Larger competitor UnitedHealth flagged underestimation of medical costs on Tuesday, and also provided a full-year profit forecast that fell short of analysts’ already diminished estimates.

Humana reported a quarterly medical cost ratio – the percentage of premiums spent on medical care – of 89.7%, up from 88.9% a year earlier, but in line with analysts’ estimates of 89.71%.

The industry has been battling with stubbornly high costs for the last two years due to increased use of healthcare services across government-backed plans.

Humana is the top provider of Medicare Advantage plans under which the U.S. government pays private insurers a set rate to manage healthcare for people aged 65 and older, and those with disabilities.

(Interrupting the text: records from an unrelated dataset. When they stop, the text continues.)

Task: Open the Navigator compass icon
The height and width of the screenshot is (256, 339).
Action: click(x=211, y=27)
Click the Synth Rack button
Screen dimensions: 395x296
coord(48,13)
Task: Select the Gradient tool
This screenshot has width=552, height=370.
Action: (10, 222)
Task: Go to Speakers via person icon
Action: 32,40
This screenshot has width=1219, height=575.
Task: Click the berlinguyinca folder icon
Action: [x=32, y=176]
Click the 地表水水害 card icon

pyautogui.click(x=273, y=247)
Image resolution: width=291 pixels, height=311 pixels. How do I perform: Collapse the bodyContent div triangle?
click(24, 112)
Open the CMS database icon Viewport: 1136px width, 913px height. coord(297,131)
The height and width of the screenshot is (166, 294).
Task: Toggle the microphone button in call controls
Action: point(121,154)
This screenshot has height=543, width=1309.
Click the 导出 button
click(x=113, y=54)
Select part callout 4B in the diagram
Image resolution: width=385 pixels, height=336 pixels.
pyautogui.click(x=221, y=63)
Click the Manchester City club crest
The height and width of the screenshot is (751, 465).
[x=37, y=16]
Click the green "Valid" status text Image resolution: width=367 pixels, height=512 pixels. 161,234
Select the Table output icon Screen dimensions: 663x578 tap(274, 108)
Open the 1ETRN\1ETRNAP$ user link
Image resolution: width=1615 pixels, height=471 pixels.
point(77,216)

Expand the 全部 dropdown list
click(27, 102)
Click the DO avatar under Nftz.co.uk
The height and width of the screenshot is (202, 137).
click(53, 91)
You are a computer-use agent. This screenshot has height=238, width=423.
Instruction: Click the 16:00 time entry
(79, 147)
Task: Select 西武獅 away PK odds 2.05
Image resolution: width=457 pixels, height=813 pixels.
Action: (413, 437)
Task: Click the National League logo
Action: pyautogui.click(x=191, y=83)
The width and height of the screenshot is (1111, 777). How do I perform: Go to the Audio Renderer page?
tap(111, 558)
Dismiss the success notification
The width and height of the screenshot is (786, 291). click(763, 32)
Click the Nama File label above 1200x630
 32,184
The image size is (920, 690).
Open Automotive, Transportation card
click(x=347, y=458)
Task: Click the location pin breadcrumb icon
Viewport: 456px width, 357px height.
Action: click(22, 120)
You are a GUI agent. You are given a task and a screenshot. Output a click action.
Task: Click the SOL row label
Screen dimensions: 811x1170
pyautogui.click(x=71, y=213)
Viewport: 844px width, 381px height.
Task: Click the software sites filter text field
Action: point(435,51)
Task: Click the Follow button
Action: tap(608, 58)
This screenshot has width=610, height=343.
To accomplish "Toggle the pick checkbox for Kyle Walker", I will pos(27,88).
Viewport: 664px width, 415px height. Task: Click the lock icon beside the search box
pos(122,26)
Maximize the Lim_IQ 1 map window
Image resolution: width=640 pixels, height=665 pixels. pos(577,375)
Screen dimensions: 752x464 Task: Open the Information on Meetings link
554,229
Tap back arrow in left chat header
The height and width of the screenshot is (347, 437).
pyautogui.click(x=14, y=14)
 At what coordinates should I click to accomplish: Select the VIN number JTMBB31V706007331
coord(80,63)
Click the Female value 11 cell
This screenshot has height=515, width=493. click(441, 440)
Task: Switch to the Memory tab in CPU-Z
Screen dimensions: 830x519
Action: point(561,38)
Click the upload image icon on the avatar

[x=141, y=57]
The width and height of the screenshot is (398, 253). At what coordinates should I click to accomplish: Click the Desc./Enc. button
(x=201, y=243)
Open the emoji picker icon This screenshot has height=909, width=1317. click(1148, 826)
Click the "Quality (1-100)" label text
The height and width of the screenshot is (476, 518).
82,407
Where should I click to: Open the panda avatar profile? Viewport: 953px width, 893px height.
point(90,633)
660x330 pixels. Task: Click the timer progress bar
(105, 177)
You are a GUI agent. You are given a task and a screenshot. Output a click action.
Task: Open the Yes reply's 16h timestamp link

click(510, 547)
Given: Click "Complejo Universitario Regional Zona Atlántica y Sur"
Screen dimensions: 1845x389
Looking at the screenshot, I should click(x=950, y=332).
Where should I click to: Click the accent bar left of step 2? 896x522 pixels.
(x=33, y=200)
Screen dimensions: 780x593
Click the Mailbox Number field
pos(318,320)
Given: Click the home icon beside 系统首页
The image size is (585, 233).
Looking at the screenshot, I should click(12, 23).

CEO Jim Rechtin said the company was confident in the growth outlook for Medicare Advantage and value-based care.

“We feel good about our solid performance in the first half of the year.”

The health insurer said it remained optimistic that its pricing of the Medicare Advantage plans for 2025 will drive margin improvement.

It also expects membership decline in the plans to be lower than previously anticipated.     

Humana projected full-year profit to be about $17 per share, compared with its previous estimate of about $16.25.

Analysts on average were expecting a profit of $16.38 per share, as per LSEG data.

For the second quarter, the company earned a profit of $6.27 per share, topping estimates of $5.92.